These trips included visits to St Martin’s in the Scilly Isles and, for over a decade, annual six-week stays on Paradise Island in the Bahamas, where Jane’s sister and her husband were based. Later, Lanzarote became their annual winter destination. All these locations were climatically beneficial to Tony. They bought a cottage at Physicianstown, near Callan, Co Kilkenny, Tony’s birthplace, in 1977, eventually moving and settling there in 1990 after extending the dwelling and building a studio.
Each new interior was in itself a composition for Jane, an arrangement to be carefully considered, with flowers, plants and vessels as constant, essential components. She always constructed her surroundings meticulously, arranging and rearranging relatively few elements in endlessly inventive ways, thinking ahead to the drawings and paintings she would make. Some of her best paintings are of the land and sea framed by windows, of the wonderfully harmonious interiors she created and the luxurious garden she made at Physicianstown.
Both her drawings and paintings evidence a strong graphic instinct, a liking for clean, incisive lines and patterns, and a feeling for elegant form. Often, in her paintings and prints, her line cuts through amorphous expanses of rich, intense colour to great effect. She never lost her sense of wonder at the beauty of the everyday, and that comes across unfailingly.
Jane exhibited regularly with Taylor Galleries in Dublin, and her work is included in numerous public and private collections.
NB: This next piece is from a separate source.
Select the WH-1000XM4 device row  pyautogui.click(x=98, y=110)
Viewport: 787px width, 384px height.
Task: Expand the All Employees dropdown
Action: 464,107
In 2017, Anna O’Sullivan curated an outstanding retrospective survey of her graphic work, Black and White: Works on Paper 1971-2017, at the Butler Gallery in Kilkenny.
Following Tony’s death, Jane donated his estate to the Butler Gallery (where examples of work by the couple are always on view) and, in 2010, working with the RHA, established the O’Malley Residency, an annual, year-long painting residency offering the use of a house and studio, in Tony’s original family home in Callan.
She is survived by her brother Chris, sister-in-law Rita and her extended family.